(Dataset excerpts)
"""
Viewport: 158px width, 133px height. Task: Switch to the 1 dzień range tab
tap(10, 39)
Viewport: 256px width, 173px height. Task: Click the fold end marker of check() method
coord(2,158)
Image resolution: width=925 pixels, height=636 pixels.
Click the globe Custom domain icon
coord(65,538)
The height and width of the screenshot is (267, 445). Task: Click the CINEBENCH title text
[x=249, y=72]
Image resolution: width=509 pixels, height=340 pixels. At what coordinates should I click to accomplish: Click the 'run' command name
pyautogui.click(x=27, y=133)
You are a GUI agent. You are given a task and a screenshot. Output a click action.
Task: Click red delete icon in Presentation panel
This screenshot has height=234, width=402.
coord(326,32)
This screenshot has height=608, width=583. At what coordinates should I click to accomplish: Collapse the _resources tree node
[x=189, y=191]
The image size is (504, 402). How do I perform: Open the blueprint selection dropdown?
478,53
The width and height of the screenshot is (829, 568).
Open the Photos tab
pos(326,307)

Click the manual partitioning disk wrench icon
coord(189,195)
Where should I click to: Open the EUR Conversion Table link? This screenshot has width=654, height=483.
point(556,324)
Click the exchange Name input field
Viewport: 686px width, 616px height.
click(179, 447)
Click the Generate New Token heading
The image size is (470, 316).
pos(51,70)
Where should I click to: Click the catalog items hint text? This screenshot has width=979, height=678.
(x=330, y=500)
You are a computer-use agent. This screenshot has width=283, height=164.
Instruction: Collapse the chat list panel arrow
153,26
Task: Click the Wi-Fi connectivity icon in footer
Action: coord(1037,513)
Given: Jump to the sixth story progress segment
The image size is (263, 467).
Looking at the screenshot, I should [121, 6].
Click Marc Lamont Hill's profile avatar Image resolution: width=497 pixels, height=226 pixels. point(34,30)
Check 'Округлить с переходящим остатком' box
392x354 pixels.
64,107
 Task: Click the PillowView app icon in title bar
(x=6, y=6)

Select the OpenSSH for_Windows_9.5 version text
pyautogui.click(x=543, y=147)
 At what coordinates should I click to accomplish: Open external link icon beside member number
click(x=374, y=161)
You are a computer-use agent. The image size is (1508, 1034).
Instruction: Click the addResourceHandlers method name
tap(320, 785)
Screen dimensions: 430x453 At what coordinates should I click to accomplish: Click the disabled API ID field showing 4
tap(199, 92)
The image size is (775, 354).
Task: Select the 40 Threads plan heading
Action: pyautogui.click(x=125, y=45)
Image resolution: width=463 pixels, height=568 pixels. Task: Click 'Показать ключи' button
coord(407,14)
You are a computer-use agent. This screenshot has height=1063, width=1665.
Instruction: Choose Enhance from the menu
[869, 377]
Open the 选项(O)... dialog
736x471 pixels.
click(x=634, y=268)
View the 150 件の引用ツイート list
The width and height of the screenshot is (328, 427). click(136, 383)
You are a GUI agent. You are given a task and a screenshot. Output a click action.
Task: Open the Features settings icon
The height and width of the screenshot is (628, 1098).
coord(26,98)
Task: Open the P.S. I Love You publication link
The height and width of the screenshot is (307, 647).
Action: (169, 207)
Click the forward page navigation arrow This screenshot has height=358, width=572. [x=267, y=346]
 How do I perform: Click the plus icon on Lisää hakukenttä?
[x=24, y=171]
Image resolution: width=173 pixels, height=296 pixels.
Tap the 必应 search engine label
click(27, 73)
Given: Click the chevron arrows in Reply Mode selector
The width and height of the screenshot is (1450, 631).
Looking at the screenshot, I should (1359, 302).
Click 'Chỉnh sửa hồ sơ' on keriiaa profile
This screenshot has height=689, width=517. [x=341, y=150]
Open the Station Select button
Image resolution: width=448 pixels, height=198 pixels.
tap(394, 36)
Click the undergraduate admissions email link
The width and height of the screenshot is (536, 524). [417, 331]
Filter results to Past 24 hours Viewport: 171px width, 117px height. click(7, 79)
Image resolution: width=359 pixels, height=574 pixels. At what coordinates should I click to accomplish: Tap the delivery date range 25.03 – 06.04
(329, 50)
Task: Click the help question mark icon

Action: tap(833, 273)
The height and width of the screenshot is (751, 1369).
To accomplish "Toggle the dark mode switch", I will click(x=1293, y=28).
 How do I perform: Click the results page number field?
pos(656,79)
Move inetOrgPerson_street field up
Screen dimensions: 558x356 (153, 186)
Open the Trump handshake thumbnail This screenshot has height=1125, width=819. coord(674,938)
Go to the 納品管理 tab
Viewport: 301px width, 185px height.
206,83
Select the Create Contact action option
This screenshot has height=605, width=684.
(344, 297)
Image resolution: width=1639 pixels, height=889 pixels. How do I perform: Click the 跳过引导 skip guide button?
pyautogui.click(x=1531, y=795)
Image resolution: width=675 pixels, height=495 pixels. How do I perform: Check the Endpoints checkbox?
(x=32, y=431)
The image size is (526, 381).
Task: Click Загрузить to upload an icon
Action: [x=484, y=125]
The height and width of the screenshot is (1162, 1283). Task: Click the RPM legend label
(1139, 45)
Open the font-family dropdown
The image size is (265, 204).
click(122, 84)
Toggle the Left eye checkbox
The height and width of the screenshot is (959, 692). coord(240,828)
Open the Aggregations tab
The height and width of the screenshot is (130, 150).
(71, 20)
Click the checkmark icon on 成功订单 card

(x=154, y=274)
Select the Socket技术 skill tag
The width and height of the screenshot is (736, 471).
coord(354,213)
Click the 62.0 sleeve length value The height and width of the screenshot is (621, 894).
"""
• _Task prompt_
Having found the line with "Open the font-family dropdown", transcribe it and each line after it to the end of the entries, with no other lines.

• _Your response_
Open the font-family dropdown
The image size is (265, 204).
click(122, 84)
Toggle the Left eye checkbox
The height and width of the screenshot is (959, 692). coord(240,828)
Open the Aggregations tab
The height and width of the screenshot is (130, 150).
(71, 20)
Click the checkmark icon on 成功订单 card

(x=154, y=274)
Select the Socket技术 skill tag
The width and height of the screenshot is (736, 471).
coord(354,213)
Click the 62.0 sleeve length value The height and width of the screenshot is (621, 894).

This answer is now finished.